«Ser es defenderse», Ramiro de Maeztu
La generación Z apenas accede a hipotecas

Los jóvenes retrasan casi una década la compra de vivienda mientras se consolida la brecha generacional en España

El acceso a la vivienda en España se ha convertido en un problema estructural que golpea con especial intensidad a los jóvenes. El encarecimiento de los pisos y la pérdida de poder adquisitivo han retrasado casi una década la edad de compra de la primera vivienda, consolidando una brecha generacional que condiciona el acceso a la propiedad y la acumulación de riqueza.

Según un estudio del Consejo General de la Arquitectura Técnica de España, basado en datos del Consejo General del Notariado y del Colegio de Registradores, los españoles han pasado de adquirir su primera vivienda entre los 31 y 33 años a hacerlo entre los 38 y 41 años en la actualidad. El cambio refleja un endurecimiento progresivo de las condiciones de acceso al mercado inmobiliario.

El impacto es especialmente visible en los más jóvenes.

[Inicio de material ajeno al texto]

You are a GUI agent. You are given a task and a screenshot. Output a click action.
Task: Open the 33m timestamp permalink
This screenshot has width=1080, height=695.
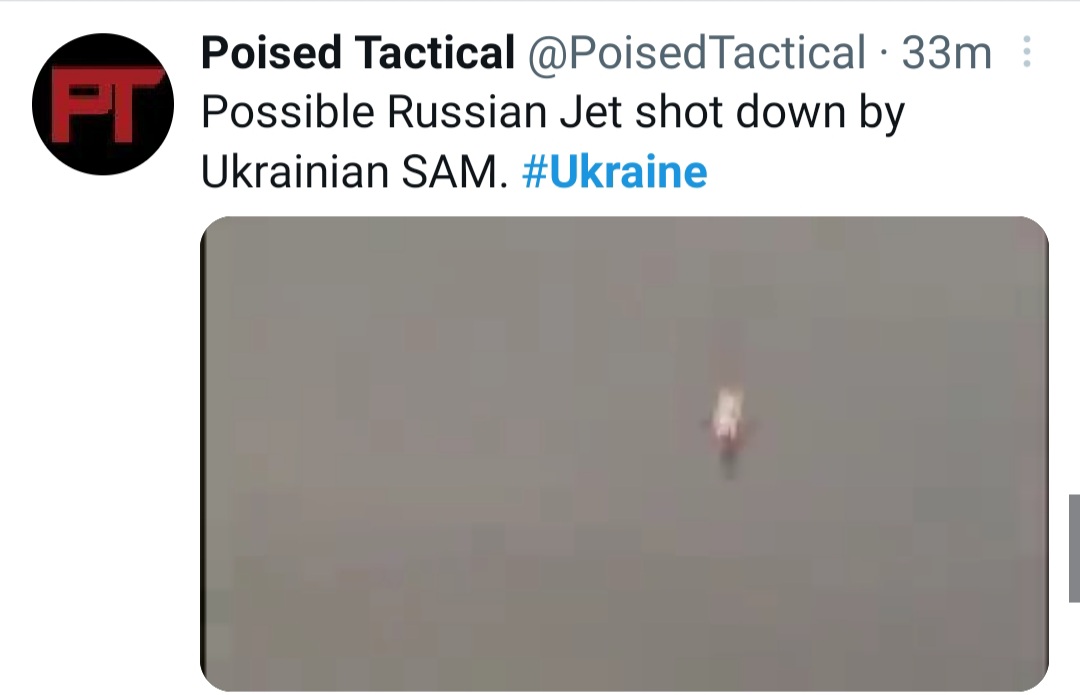pos(946,52)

Sólo el 7% de la generación Z —los nacidos entre mediados de los 90 y 2010— está pagando una hipoteca. En comparación, el porcentaje asciende al 37% en los millennials y al 42% en la generación X, según datos del portal pisos.com. La diferencia evidencia un cierre progresivo del acceso a la financiación para las nuevas generaciones.

La principal barrera es económica. Los jóvenes afrontan salarios más bajos mientras el precio de la vivienda crece por encima de las rentas. Un informe de EAE Business School apunta que los millennials tardan un 36,7% más que sus padres en reunir el 20% necesario para la entrada de una vivienda, lo que retrasa aún más su incorporación al mercado.

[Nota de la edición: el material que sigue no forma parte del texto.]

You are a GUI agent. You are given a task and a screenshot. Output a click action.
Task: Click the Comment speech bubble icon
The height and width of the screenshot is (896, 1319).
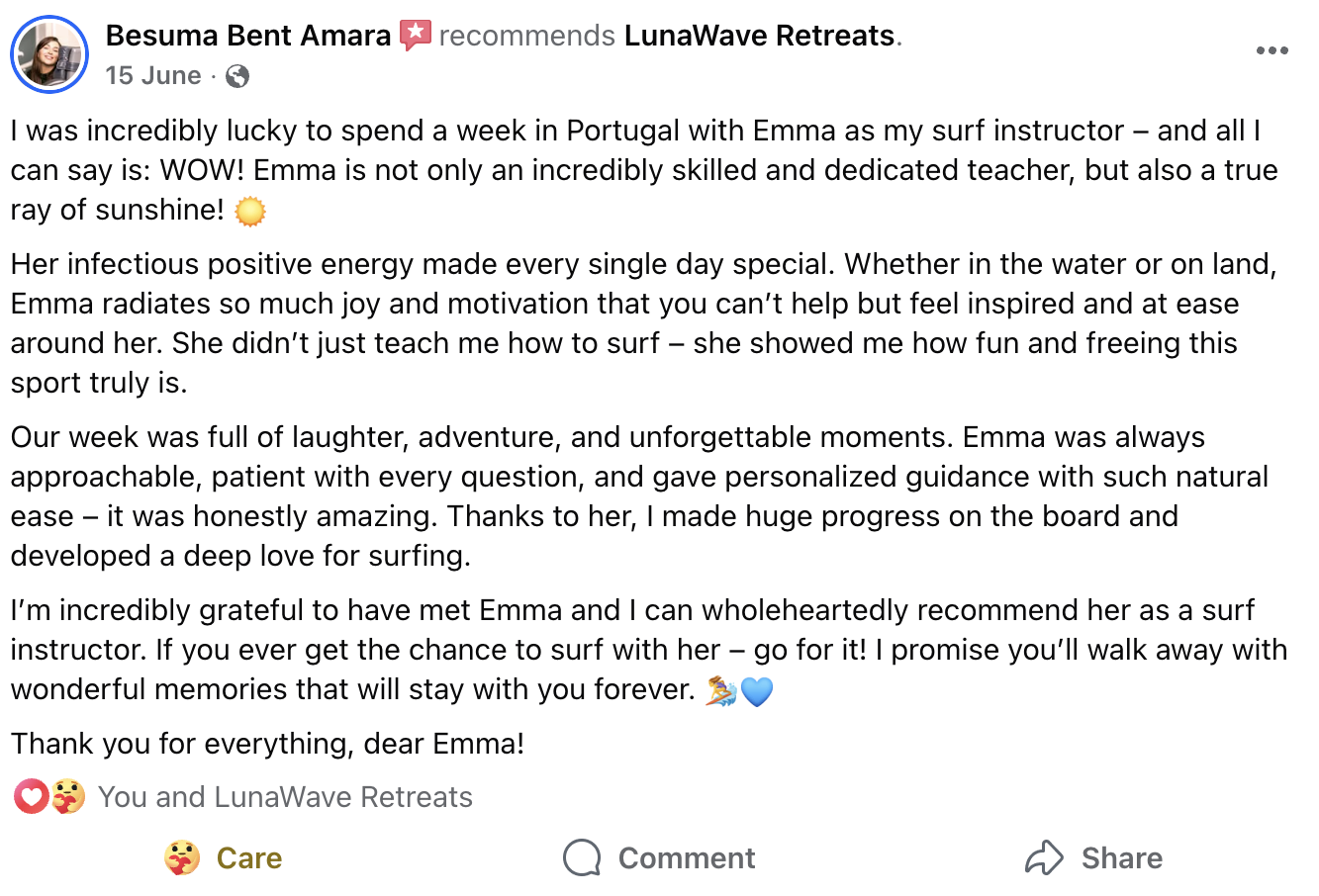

Esta dificultad tiene consecuencias directas en la distribución de la riqueza. Según el informe Evolución de la riqueza de las familias en España (2002-2022) de Fedea, los mayores de 65 años concentran la mayor parte del patrimonio neto del país, mientras que los jóvenes apenas han comenzado a construirlo. Las generaciones nacidas entre 1956 y 1975 accedieron a la vivienda en un contexto de precios más bajos, empleo estable y crédito accesible, lo que les permitió consolidar posiciones patrimoniales más sólidas.

Frente a ese escenario, los millennials presentan trayectorias más débiles, con menor acceso a la propiedad y una mayor vulnerabilidad financiera. La generación Z, directamente, se encuentra prácticamente fuera del mercado. «Para la generación Z, el acceso a la vivienda no es una cuestión de voluntad, sino de aritmética», señala el portavoz de Finteca, Yogi Thadhani. «Comparar hipotecas no es un lujo, es una necesidad: medio punto en el tipo puede suponer miles de euros en una operación que condicionará su economía durante décadas».

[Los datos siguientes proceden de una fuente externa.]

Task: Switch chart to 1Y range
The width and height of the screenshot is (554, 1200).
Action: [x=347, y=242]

El retraso en la compra también está modificando el perfil del hipotecado. Cada vez es más frecuente que personas mayores de 50 años soliciten financiación para adquirir vivienda. Sin embargo, las condiciones son más exigentes. Las entidades financieras obligan a que la hipoteca quede saldada antes de los 75 años, lo que reduce los plazos disponibles y eleva las cuotas mensuales.

A los 50 años, el plazo máximo se sitúa entre 25 y 30 años, mientras que a los 60 rara vez supera los 20. Esto obliga a aportar entradas más elevadas, que pueden alcanzar entre el 30% y el 40% del valor del inmueble, frente al 20% habitual.

El propio diseño de las políticas públicas empieza a reflejar este cambio estructural. Programas como Mi Primera Vivienda de la Comunidad de Madrid han ampliado en 2026 su cobertura hasta los 50 años, asumiendo que el acceso tardío a la propiedad ya no es una excepción, sino una nueva norma en el mercado inmobiliario español.